Data shown>
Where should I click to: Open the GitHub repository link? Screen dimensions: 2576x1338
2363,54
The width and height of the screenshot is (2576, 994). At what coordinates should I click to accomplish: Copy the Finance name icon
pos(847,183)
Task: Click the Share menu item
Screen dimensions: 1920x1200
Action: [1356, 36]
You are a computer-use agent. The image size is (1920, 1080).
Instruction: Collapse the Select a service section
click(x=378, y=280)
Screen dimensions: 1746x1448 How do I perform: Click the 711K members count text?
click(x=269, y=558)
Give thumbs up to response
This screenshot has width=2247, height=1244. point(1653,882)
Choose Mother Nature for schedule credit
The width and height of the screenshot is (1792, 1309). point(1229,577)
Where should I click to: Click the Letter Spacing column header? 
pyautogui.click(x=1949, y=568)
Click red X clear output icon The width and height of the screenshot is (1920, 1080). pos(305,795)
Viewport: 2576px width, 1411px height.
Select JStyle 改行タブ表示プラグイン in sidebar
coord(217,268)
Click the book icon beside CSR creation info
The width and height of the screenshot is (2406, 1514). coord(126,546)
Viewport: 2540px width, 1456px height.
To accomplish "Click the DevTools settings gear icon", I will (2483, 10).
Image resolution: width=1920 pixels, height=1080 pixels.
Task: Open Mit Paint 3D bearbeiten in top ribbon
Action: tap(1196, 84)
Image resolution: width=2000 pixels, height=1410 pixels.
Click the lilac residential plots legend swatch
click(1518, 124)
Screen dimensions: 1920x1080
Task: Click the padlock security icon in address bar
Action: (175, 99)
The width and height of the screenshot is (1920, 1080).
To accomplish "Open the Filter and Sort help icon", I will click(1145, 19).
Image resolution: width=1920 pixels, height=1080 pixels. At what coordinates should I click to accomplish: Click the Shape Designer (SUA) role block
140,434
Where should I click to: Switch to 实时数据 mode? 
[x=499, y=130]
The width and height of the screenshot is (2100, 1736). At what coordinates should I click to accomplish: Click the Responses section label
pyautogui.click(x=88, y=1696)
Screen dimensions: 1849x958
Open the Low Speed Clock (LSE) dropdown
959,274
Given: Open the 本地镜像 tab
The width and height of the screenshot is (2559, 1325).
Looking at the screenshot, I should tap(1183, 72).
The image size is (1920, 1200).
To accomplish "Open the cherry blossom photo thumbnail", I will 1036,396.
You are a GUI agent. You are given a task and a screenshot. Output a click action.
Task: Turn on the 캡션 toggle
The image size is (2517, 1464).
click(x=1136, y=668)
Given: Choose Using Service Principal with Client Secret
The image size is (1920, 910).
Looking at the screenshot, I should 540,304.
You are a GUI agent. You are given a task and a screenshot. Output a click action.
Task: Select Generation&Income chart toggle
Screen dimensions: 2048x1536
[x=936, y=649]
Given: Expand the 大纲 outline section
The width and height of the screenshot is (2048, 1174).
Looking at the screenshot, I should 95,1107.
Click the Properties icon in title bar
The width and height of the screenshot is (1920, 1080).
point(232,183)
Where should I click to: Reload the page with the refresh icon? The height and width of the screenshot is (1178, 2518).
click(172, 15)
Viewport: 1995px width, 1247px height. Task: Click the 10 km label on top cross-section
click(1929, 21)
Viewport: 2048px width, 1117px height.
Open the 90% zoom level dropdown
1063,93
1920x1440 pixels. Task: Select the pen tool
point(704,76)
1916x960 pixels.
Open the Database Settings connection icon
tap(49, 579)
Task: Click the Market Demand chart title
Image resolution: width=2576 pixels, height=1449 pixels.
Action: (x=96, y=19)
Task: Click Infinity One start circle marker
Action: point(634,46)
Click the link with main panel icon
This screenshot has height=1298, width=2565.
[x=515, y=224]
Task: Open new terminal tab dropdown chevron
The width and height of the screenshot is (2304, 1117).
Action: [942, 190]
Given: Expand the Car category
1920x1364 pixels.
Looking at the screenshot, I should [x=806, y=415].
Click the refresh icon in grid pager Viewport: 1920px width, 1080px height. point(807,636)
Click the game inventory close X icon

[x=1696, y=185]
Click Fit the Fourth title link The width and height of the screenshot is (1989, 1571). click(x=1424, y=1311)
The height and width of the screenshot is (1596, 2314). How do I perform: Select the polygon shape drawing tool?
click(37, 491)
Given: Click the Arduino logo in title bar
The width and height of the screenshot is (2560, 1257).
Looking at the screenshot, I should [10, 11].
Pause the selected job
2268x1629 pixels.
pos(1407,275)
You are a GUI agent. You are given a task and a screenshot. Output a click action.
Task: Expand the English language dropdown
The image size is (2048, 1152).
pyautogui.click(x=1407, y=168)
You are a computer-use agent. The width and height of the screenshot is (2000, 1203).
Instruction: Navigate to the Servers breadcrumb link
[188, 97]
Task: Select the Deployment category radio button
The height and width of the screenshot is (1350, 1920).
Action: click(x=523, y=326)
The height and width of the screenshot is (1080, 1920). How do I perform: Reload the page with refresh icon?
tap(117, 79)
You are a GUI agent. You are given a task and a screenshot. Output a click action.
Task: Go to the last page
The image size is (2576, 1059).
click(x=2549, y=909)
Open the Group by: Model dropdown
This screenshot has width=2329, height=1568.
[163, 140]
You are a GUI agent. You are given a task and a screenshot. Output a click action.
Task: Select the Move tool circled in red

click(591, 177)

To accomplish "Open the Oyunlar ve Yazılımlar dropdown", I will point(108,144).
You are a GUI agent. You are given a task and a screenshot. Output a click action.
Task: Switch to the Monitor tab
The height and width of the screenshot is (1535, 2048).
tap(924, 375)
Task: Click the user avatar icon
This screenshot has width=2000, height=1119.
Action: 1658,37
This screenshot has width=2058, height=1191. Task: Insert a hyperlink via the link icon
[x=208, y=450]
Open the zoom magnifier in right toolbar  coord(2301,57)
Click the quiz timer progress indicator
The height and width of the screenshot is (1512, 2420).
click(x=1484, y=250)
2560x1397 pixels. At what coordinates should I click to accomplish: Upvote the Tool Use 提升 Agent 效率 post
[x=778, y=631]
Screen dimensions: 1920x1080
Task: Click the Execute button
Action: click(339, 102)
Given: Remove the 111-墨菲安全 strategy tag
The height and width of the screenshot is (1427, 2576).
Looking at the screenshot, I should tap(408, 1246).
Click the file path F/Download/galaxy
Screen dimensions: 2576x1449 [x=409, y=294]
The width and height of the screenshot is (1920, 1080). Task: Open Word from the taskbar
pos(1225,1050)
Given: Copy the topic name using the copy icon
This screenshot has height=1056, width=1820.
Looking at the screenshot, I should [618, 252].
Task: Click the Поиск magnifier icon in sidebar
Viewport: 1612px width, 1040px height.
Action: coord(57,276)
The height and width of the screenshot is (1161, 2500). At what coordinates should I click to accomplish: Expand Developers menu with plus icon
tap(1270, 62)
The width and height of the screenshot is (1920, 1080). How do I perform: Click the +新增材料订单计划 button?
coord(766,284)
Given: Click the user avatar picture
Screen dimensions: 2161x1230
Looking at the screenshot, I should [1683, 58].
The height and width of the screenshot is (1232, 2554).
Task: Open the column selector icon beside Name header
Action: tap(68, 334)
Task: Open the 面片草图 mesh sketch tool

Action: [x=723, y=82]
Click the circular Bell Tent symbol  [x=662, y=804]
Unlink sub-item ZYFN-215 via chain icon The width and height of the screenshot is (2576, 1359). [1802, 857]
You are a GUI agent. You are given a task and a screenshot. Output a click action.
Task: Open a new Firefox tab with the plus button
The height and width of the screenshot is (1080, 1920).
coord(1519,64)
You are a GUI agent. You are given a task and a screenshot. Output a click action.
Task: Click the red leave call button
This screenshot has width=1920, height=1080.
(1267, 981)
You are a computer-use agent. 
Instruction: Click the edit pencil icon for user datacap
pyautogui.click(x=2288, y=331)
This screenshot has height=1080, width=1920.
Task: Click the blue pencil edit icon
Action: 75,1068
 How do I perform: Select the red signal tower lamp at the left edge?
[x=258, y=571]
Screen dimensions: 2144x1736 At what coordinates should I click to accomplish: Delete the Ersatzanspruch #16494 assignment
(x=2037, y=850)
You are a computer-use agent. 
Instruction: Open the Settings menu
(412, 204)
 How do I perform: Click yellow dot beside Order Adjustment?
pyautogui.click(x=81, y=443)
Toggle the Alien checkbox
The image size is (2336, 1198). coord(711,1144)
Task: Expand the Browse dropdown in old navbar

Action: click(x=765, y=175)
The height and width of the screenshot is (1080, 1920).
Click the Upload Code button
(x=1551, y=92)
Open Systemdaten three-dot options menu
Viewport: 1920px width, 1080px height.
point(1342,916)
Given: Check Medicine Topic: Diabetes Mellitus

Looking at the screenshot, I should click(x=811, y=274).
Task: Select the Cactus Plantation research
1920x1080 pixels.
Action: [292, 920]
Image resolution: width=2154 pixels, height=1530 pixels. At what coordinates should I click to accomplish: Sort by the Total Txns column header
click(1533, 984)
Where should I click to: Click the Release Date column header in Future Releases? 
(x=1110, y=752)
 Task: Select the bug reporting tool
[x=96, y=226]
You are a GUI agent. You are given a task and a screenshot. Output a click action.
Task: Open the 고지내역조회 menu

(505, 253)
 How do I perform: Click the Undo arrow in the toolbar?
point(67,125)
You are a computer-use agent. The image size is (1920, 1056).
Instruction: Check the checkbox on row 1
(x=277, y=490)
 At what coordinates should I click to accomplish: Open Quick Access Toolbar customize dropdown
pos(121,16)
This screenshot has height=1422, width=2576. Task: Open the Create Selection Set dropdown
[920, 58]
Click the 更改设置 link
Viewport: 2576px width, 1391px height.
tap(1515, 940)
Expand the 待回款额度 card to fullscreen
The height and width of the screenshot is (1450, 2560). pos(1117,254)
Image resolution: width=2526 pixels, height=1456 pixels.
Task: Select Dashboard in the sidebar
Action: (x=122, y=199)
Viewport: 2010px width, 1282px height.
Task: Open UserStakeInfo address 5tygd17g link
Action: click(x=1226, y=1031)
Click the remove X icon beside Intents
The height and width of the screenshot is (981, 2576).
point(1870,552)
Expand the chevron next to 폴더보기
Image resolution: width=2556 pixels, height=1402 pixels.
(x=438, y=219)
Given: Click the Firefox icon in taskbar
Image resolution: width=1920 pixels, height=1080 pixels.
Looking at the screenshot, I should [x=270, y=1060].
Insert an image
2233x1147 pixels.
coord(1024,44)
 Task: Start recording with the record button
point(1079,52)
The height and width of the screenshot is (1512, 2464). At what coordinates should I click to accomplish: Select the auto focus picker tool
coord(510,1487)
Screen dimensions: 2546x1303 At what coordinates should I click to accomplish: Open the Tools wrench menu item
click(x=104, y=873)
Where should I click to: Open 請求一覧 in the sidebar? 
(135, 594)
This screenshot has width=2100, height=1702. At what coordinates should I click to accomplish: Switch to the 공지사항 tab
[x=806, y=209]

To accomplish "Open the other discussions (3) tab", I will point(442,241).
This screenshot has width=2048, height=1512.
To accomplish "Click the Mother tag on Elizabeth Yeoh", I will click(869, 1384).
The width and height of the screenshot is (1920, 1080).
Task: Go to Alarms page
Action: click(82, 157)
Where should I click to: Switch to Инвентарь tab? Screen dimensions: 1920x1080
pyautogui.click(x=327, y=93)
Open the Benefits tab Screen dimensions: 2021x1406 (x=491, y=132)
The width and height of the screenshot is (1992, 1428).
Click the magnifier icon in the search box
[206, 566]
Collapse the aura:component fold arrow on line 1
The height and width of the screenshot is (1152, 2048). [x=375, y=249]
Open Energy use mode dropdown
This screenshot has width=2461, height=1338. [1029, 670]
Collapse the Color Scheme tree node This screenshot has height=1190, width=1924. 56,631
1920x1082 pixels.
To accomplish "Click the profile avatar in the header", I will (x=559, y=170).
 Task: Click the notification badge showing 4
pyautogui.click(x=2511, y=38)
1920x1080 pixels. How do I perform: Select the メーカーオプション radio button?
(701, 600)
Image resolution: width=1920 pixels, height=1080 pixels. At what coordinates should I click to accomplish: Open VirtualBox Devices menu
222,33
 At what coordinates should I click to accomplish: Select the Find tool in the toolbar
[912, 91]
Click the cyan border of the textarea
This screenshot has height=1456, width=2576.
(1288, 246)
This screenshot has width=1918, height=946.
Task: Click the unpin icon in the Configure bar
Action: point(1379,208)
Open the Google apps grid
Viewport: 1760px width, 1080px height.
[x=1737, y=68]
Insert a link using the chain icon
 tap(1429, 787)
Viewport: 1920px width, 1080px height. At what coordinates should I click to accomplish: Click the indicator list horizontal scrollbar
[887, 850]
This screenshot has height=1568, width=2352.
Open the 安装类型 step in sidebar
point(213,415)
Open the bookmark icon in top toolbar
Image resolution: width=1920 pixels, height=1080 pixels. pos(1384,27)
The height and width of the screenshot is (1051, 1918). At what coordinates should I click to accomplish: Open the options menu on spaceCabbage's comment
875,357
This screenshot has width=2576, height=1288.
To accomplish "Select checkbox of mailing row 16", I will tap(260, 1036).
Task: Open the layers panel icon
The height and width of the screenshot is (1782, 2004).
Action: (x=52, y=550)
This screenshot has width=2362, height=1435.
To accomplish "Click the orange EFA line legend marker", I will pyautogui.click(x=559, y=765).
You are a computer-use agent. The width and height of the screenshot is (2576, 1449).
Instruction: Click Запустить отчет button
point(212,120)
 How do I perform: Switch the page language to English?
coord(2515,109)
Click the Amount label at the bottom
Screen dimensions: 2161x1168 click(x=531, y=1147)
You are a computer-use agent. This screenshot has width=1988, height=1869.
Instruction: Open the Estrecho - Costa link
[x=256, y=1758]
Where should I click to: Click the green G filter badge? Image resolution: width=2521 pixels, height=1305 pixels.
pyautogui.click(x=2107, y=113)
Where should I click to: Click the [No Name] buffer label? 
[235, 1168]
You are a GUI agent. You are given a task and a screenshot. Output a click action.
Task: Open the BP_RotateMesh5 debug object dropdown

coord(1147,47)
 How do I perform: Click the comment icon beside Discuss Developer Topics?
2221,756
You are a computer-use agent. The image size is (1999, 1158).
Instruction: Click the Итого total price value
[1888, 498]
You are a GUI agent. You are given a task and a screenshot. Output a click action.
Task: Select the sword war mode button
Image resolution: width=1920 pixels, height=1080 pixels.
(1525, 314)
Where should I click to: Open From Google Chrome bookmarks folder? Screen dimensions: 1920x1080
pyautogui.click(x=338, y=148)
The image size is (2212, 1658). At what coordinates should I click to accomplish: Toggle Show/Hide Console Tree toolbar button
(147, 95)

Problem description>
Above are some records; copy exactly the lines from the one with "Open the 安装类型 step in sidebar" through the one with "This screenshot has width=2362, height=1435.", both included, and no others.

Response to the exercise>
Open the 安装类型 step in sidebar
point(213,415)
Open the bookmark icon in top toolbar
Image resolution: width=1920 pixels, height=1080 pixels. pos(1384,27)
The height and width of the screenshot is (1051, 1918). At what coordinates should I click to accomplish: Open the options menu on spaceCabbage's comment
875,357
This screenshot has width=2576, height=1288.
To accomplish "Select checkbox of mailing row 16", I will tap(260, 1036).
Task: Open the layers panel icon
The height and width of the screenshot is (1782, 2004).
Action: (x=52, y=550)
This screenshot has width=2362, height=1435.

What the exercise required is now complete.